--- Page excerpt ---

Brooke Candy has raised eyebrows with some of the lyrics in her music and concentration on sexual themes.

Brooke Candy is a rising LA rap artist who has become the new darling of the hipster magazines owing to her new EP, Opulence. She’s out to prove she’s more than a passing fancy in the savage world of hip-hop. Here, she talks frankly with Lucy Lawless about her attitudes to sex and sexuality and its influences on her music.

Brooke, Why is "slut" now a compliment?

That message from early on was about a word that is negative that needs to be like, neutralised. Words are dangerous, the most dangerous thing on the planet because we give them so much power. I wanted to reclaim them and take all the power away from anyone who wants to hurt us with those words. Every generation of women since the 60s has felt the need to re-authorise the sexual revolution. As a woman of 24 years old, why is sexual empowerment such an overriding theme in your work?

---

> _Stated problem A_:
In the Brooke Candy interview excerpt, why does she want to reclaim a word like "slut"? Answer in one to three sentences.
> _Stated problem B_:
Set out the rows below as a numbered list, starting at the first row and ending at the line that contains "Action: point(163,194)", with both of those lines included and any blank lines left out.

--- Supplied information ---

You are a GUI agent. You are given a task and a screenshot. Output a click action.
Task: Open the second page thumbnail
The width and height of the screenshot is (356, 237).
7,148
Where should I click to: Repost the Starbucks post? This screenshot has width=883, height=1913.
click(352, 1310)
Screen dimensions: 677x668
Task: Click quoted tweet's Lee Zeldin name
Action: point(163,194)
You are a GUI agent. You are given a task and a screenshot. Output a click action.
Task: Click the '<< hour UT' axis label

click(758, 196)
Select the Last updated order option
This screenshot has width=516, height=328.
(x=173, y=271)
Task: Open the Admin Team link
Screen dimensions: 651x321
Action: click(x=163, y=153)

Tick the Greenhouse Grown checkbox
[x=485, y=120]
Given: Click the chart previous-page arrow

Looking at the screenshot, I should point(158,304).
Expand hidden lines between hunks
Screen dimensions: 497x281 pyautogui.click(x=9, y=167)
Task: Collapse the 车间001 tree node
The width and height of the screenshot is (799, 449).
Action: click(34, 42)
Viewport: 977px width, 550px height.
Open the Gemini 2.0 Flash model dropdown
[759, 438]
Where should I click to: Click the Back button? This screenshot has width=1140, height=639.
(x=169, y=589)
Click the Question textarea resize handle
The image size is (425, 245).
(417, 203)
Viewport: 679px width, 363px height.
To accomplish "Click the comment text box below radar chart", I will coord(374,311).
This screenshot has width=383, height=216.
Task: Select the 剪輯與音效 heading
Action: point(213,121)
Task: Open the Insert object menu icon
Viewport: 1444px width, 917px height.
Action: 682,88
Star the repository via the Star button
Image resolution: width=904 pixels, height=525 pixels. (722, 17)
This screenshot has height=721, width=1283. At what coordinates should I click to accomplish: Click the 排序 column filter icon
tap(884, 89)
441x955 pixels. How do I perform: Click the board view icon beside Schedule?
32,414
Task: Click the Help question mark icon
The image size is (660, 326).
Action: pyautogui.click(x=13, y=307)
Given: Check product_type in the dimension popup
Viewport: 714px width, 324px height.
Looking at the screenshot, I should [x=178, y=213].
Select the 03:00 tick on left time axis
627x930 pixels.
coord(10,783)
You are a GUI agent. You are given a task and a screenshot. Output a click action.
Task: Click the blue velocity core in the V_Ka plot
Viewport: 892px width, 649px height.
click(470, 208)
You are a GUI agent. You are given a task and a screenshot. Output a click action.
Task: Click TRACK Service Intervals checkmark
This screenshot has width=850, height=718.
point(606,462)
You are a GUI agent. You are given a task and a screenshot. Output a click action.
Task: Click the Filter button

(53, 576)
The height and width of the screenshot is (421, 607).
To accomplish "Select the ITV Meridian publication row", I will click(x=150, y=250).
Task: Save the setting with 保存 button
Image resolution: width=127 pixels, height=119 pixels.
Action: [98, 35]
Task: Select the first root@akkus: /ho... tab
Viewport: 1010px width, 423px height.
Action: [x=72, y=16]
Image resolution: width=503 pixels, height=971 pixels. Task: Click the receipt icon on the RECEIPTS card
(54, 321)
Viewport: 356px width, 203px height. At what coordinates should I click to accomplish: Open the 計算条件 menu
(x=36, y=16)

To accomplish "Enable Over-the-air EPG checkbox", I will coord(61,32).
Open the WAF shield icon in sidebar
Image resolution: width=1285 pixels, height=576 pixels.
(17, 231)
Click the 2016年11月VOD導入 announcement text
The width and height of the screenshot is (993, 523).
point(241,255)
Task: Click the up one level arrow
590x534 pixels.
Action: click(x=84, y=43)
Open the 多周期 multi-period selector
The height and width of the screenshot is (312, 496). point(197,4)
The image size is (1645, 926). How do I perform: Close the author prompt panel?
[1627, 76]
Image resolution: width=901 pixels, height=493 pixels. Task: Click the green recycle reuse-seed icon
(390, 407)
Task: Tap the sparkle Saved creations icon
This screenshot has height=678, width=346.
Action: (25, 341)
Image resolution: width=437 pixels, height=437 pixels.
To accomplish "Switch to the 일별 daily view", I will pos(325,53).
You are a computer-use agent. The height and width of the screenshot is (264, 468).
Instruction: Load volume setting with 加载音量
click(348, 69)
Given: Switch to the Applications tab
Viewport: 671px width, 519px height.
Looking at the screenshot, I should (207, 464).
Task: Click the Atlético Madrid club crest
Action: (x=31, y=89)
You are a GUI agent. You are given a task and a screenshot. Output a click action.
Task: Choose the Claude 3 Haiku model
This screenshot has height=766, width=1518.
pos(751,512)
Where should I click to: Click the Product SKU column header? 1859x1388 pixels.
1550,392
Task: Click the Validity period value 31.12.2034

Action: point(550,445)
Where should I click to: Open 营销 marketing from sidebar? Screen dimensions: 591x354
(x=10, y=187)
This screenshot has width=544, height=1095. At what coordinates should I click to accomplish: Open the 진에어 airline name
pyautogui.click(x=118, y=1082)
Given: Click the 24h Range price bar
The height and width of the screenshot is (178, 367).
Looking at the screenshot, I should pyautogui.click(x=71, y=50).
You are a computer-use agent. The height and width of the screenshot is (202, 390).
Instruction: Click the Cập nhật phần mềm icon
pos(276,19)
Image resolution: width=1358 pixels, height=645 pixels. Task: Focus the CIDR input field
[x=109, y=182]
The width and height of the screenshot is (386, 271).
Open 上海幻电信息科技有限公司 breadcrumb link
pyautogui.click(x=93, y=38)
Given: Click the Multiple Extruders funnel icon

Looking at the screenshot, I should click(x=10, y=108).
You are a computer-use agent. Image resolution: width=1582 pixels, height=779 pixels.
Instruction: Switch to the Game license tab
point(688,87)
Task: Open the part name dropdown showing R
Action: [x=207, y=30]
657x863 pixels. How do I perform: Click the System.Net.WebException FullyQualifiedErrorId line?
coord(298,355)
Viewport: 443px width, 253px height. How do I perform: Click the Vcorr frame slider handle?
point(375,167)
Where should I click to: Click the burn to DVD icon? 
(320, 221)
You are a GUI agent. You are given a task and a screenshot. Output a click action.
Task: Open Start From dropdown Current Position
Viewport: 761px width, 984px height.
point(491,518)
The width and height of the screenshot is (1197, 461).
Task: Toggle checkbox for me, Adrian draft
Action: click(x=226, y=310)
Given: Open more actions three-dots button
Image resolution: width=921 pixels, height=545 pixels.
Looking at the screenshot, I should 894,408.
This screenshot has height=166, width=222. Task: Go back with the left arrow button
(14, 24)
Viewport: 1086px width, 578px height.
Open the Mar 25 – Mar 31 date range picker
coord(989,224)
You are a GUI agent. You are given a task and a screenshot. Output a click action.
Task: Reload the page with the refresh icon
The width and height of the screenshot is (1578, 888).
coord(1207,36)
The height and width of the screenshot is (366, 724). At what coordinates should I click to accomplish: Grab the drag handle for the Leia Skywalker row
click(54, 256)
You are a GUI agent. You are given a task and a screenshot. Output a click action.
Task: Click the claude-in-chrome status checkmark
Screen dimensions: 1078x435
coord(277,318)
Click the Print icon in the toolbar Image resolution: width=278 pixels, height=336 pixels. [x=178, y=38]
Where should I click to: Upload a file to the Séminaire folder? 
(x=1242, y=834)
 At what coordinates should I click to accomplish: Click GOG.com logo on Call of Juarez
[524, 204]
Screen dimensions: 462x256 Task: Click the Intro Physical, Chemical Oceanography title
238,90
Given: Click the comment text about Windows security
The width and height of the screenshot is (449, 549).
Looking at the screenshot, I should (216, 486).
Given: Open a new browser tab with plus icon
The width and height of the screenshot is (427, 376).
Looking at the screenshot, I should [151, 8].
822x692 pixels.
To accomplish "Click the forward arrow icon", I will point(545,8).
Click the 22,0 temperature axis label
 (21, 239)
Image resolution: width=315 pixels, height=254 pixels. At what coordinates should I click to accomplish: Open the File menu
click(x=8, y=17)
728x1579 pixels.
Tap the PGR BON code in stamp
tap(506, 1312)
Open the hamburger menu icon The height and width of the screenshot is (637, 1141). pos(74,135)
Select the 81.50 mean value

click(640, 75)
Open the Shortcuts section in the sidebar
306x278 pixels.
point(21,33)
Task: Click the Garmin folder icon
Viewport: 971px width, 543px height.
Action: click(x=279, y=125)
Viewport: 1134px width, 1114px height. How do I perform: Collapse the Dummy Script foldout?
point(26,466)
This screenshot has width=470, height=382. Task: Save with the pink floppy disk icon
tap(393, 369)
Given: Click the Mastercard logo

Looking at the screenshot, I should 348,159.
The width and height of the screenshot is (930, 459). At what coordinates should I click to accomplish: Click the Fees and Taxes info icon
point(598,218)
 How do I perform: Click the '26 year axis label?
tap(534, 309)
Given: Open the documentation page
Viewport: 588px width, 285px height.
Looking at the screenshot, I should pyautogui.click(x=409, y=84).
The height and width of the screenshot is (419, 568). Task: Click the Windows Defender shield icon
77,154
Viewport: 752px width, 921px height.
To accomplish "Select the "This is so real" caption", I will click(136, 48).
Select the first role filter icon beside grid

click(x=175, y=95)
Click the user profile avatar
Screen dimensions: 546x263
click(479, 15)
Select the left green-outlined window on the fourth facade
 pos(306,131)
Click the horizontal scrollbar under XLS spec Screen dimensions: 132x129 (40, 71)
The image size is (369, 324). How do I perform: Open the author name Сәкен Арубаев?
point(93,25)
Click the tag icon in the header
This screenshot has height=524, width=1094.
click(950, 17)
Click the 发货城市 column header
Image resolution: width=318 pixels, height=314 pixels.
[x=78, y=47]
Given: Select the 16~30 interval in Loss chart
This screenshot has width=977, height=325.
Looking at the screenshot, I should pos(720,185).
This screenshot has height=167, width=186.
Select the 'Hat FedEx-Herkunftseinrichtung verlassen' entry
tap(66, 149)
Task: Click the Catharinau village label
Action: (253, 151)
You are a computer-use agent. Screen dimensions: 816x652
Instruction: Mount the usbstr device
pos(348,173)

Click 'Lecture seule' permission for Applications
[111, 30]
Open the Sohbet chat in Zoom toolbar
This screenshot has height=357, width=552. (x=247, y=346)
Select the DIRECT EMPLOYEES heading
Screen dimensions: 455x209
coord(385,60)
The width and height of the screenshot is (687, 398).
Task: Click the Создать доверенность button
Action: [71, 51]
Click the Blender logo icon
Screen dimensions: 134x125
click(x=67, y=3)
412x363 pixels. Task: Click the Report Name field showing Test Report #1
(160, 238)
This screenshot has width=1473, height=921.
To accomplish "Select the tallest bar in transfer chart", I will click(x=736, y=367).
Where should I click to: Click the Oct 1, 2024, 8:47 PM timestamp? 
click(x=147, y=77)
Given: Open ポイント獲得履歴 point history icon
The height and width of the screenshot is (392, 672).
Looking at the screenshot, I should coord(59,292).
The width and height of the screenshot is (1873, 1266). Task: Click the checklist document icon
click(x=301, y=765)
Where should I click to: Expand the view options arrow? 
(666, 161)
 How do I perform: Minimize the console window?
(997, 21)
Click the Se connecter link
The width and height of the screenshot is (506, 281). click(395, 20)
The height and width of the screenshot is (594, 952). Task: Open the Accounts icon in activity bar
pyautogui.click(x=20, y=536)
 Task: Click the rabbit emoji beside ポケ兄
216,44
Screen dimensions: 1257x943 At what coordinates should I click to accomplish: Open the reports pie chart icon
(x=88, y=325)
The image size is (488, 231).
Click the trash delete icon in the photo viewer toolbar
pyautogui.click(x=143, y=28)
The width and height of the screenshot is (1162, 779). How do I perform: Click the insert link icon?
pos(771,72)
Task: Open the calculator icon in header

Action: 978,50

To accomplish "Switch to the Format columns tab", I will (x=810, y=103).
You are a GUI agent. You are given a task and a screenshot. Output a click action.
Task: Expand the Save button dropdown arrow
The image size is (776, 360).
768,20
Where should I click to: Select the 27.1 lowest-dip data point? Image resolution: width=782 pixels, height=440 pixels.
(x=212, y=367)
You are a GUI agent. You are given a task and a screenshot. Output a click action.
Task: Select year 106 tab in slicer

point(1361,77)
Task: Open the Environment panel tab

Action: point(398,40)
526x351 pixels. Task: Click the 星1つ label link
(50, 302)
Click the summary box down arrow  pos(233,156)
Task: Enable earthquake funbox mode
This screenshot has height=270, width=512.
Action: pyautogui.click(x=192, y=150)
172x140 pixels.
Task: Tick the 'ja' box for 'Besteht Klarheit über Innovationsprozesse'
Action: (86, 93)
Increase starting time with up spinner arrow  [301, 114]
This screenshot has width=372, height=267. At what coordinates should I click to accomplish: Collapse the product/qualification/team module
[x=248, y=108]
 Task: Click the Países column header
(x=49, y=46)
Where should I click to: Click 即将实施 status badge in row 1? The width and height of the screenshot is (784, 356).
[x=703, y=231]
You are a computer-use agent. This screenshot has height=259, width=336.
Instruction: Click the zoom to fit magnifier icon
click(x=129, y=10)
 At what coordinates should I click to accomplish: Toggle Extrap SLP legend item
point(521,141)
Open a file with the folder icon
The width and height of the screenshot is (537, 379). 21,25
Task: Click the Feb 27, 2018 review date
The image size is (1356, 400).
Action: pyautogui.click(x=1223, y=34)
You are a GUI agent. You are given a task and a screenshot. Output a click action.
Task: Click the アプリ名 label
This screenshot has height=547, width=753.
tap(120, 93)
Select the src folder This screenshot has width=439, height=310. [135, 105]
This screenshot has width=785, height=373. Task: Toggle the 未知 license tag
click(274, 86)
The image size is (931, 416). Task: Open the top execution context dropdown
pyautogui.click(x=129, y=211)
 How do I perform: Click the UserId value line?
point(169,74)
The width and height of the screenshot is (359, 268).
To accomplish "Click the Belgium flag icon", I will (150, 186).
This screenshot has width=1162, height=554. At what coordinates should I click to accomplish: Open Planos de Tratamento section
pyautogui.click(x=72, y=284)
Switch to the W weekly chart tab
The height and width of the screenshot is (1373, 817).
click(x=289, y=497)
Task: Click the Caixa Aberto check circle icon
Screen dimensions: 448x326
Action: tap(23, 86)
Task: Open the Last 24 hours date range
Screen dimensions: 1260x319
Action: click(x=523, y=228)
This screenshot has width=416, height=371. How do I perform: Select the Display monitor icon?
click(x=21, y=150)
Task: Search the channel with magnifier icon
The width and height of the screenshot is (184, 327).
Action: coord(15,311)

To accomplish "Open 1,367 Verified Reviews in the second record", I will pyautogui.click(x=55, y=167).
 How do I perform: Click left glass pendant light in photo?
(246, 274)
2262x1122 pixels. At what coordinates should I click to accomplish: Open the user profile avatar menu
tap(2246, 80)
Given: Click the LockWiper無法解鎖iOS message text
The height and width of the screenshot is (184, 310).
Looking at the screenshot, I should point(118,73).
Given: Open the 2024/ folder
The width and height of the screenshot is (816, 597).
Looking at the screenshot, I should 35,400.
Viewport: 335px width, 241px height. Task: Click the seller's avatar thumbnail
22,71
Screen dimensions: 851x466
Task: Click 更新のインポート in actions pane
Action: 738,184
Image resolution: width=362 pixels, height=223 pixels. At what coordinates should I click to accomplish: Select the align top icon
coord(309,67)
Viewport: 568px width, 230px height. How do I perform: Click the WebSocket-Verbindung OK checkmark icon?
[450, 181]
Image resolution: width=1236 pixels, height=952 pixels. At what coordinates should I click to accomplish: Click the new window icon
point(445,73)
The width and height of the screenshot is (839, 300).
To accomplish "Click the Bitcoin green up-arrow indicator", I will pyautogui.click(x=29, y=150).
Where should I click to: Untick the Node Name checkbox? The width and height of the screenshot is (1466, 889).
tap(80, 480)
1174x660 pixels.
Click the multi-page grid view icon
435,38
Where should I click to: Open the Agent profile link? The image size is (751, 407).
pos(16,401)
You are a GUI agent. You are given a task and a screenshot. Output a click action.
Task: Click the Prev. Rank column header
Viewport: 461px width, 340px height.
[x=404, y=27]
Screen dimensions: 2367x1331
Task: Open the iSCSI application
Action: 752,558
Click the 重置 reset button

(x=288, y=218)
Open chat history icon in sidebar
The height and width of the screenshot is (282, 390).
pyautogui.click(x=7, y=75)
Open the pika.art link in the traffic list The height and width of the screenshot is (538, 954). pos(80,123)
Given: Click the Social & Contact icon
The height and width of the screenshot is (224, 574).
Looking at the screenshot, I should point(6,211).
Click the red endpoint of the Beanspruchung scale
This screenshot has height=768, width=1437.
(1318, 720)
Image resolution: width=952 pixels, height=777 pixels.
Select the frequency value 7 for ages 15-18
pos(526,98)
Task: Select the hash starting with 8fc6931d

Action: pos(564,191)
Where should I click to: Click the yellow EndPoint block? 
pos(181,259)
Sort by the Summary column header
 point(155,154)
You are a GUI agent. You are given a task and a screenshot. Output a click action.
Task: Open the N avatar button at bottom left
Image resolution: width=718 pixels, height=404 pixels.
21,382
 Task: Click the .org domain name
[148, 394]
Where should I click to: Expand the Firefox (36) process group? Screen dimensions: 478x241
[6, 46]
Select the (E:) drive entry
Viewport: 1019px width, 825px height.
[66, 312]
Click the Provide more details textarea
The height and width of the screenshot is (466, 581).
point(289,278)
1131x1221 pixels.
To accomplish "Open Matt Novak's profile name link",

---

> _Complete output A_:
She says words are the most dangerous thing on the planet because people give them so much power. By reclaiming such words, she wants to take that power away from anyone who would use them to hurt people.

> _Complete output B_:
1. You are a GUI agent. You are given a task and a screenshot. Output a click action.
2. Task: Open the second page thumbnail
3. The width and height of the screenshot is (356, 237).
4. 7,148
5. Where should I click to: Repost the Starbucks post? This screenshot has width=883, height=1913.
6. click(352, 1310)
7. Screen dimensions: 677x668
8. Task: Click quoted tweet's Lee Zeldin name
9. Action: point(163,194)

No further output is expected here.